Now, this part may be a bit controversial, but I think it's worth to look at inline styles as well as all the rest. It's often overlooked, but many WordPress Themes, Magento plugins and other Big Web Players© utilize inline styles for their themes and plugins. There's one catch, though. A CSS Rule consists of one or more selectors and zero or more declarations. The declarations are the ones present in the style="", but there is no selector. That's why I decided to give each individual block of inline styles it's own [x-extract-css-inline-style] selector. This way, it's possible to count the amount of inline style attributes after they were extracted from the page.

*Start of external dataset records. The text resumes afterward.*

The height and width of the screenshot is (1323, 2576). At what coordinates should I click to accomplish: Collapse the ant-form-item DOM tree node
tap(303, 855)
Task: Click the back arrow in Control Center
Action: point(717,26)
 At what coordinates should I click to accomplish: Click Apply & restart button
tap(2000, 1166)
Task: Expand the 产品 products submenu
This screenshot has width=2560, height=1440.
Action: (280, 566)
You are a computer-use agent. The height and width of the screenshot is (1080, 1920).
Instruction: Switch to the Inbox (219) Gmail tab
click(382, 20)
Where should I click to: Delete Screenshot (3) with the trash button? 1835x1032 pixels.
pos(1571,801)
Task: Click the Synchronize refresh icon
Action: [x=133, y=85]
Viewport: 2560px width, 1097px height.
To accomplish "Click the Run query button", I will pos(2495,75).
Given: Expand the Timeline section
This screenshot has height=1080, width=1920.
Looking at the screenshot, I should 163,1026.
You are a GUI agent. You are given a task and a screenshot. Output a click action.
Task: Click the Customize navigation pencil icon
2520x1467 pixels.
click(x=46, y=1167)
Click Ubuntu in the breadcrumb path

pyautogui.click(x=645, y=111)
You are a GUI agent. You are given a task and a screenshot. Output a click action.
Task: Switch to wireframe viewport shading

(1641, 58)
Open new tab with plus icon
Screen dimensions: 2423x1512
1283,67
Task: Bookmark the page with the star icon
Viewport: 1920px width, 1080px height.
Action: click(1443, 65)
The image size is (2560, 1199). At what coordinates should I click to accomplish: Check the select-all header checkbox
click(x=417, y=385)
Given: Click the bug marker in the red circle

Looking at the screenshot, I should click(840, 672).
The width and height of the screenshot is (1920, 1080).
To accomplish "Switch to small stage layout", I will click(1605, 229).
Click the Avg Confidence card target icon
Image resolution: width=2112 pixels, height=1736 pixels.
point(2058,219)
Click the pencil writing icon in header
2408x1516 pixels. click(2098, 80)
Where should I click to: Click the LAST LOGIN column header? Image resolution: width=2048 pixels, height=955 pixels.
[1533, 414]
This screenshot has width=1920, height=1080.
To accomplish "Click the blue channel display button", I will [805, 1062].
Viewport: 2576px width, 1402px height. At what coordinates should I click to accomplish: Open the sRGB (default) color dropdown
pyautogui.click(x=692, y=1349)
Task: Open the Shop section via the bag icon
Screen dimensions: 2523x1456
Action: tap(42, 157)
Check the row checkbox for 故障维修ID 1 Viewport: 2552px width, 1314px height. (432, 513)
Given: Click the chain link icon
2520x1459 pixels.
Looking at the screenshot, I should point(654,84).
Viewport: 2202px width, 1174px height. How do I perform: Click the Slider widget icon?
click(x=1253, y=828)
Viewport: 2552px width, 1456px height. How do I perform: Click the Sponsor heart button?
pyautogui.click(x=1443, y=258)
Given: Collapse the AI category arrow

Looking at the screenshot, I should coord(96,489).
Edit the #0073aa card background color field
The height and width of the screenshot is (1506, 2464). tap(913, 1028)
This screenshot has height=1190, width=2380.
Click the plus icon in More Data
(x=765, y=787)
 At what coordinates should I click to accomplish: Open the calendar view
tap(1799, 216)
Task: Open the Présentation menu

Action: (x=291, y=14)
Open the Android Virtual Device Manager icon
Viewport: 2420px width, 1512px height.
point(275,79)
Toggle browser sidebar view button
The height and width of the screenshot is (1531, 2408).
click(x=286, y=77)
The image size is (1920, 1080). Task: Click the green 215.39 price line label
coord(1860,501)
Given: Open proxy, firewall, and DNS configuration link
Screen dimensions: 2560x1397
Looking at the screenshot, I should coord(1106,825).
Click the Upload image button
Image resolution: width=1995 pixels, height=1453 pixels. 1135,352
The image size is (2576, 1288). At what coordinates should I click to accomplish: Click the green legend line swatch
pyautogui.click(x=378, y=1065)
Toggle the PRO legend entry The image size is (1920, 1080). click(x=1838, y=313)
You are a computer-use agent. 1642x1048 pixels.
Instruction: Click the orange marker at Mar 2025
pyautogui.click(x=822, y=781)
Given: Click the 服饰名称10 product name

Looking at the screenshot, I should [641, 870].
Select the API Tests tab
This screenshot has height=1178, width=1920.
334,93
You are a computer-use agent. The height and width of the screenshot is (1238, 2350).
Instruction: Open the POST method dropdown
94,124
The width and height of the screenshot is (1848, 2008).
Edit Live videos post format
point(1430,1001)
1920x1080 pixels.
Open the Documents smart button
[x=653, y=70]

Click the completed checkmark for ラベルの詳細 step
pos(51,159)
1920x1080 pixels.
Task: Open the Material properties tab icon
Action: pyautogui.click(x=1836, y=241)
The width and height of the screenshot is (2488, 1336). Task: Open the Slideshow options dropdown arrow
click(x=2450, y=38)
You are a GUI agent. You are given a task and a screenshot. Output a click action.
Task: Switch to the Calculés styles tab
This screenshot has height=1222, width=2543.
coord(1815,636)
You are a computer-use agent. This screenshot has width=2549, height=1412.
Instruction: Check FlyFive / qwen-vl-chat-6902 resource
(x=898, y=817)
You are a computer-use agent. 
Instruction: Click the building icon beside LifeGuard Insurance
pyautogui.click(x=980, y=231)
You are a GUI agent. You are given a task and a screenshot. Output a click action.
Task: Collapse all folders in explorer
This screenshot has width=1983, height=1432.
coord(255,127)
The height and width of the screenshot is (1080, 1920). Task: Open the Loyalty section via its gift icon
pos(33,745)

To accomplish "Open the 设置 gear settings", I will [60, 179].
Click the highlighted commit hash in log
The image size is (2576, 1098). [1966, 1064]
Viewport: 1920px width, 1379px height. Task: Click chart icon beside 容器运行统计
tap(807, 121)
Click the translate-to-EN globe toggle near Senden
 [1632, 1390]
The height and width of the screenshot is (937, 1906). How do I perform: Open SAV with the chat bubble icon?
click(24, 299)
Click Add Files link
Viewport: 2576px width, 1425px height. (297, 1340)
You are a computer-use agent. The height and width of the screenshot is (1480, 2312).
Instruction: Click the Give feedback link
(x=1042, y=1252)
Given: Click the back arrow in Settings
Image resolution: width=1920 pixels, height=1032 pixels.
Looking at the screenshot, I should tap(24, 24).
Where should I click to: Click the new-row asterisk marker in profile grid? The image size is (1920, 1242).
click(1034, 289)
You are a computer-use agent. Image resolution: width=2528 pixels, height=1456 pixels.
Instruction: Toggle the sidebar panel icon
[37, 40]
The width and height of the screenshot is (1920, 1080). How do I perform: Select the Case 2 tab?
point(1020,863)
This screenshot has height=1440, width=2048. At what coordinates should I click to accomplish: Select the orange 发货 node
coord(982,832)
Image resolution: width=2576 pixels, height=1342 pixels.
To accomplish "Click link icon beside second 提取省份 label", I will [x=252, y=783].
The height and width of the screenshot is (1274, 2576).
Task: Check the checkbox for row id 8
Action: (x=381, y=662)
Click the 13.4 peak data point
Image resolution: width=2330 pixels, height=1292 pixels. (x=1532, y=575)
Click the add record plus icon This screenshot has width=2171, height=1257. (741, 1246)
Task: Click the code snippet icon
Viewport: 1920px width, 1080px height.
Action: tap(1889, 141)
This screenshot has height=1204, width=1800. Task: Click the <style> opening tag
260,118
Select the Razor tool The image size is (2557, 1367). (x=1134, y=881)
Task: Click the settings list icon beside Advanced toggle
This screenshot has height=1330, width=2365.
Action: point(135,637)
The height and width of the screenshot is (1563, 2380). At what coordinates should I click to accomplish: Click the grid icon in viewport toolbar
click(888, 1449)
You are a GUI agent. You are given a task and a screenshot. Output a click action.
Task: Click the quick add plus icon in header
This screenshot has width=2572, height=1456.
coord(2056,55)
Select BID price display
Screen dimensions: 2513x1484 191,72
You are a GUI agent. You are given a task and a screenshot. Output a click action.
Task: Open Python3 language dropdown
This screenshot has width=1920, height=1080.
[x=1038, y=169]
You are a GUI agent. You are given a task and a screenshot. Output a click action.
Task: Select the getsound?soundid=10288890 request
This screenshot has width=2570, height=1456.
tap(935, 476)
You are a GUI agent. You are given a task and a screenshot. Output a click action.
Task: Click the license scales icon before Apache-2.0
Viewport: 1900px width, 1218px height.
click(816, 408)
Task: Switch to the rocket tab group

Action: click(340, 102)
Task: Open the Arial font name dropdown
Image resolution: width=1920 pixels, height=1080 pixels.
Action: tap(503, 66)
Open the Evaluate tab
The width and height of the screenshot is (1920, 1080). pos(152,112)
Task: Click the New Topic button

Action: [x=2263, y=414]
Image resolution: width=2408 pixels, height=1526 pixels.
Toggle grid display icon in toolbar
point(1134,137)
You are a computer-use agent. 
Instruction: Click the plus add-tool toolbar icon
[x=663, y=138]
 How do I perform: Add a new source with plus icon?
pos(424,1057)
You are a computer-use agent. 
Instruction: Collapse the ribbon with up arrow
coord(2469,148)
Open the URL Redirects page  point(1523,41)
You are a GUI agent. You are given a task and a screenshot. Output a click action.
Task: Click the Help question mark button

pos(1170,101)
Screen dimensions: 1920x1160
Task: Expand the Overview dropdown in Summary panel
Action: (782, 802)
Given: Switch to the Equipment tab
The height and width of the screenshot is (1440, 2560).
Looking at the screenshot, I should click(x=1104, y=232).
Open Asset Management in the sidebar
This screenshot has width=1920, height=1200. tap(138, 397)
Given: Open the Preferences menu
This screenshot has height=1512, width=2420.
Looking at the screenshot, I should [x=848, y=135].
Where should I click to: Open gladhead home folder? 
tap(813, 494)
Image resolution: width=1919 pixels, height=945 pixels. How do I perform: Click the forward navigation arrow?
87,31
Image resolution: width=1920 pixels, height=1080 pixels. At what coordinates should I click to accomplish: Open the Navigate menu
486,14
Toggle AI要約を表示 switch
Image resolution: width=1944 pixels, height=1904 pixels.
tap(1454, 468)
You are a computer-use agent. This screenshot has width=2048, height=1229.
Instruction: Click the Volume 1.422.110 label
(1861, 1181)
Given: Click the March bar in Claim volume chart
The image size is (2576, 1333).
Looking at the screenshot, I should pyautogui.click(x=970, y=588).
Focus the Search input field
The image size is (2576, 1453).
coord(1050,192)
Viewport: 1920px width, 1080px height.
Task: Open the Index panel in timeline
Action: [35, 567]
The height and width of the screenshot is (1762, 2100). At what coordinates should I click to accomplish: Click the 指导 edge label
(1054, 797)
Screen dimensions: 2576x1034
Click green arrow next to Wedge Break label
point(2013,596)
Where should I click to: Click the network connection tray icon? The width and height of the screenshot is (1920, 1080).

// Get all inline styles: <element style="">
// This creates a new CSSRule for every inline style
// attribute it encounters.
//
// Example:
//
// HTML:
//    <h1 style="color: red;">Text</h1>
//
// CSSRule:
//    [x-extract-css-inline-style] { color: red; }
//
const inlineCssRules = await page.evaluate(() => {
    return [...document.querySelectorAll('[style]')]
        .map(element => element.getAttribute('style'))
        // Filter out empty style="" attributes
        .filter(Boolean)
})
const inlineCss = inlineCssRules
    .map(rule => `[x-extract-css-inline-style] { ${rule} }`)
    .map(css => ({type: 'inline', href: url, css}))

Source on GitHub

Bringing it all together

The final step is to take the CSS of every step and merge that into one giant chunk of CSS:

const css = links
    .concat(styleSheetsApiCss)
    .concat(inlineCss)
    .map(({css}) => css)
    .join('\n')

That's it! A lot of work to get some CSS off of a page, but so far it's the most reliable way I've found to do it.